Count the lines in the rows below that contain the string "dropdown". Reply with the number only.

— Start of AVAILABLE DATA —

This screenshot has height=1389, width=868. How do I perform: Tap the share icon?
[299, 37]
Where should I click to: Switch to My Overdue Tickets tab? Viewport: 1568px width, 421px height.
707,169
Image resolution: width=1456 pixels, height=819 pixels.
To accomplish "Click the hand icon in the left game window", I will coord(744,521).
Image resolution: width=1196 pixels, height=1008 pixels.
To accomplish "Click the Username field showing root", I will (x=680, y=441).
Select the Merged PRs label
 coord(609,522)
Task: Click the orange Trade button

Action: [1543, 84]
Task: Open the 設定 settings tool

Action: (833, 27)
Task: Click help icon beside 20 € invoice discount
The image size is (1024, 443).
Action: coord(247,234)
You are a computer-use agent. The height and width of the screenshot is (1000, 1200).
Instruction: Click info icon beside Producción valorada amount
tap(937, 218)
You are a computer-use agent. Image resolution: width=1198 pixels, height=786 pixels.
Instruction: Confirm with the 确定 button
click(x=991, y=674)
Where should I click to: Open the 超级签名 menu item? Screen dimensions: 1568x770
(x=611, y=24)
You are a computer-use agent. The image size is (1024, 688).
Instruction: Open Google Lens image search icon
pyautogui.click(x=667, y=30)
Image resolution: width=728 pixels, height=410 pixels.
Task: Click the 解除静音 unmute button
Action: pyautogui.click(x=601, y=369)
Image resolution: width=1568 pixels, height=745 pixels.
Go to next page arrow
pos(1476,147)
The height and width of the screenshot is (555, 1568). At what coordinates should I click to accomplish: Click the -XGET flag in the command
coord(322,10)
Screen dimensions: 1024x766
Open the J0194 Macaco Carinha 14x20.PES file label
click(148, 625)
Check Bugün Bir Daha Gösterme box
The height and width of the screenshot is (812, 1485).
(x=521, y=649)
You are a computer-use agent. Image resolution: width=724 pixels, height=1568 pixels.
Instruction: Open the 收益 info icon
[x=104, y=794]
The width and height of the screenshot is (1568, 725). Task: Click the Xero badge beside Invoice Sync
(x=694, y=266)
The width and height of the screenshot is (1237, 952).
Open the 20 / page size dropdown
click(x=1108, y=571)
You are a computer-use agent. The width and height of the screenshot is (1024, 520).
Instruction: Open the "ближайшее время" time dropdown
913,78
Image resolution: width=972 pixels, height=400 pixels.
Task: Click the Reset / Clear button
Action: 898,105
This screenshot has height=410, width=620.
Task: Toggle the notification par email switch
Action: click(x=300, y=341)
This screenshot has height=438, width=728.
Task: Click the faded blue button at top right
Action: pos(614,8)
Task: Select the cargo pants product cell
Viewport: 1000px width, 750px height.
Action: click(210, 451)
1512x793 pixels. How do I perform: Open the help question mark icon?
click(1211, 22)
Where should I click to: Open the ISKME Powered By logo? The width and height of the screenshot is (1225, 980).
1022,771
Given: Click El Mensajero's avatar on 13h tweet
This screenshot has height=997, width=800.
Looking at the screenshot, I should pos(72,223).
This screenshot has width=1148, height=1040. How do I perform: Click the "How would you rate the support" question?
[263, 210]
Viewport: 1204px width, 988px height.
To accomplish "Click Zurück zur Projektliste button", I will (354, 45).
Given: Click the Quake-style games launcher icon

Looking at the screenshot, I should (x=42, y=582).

— End of AVAILABLE DATA —

**FULL SOLUTION**
2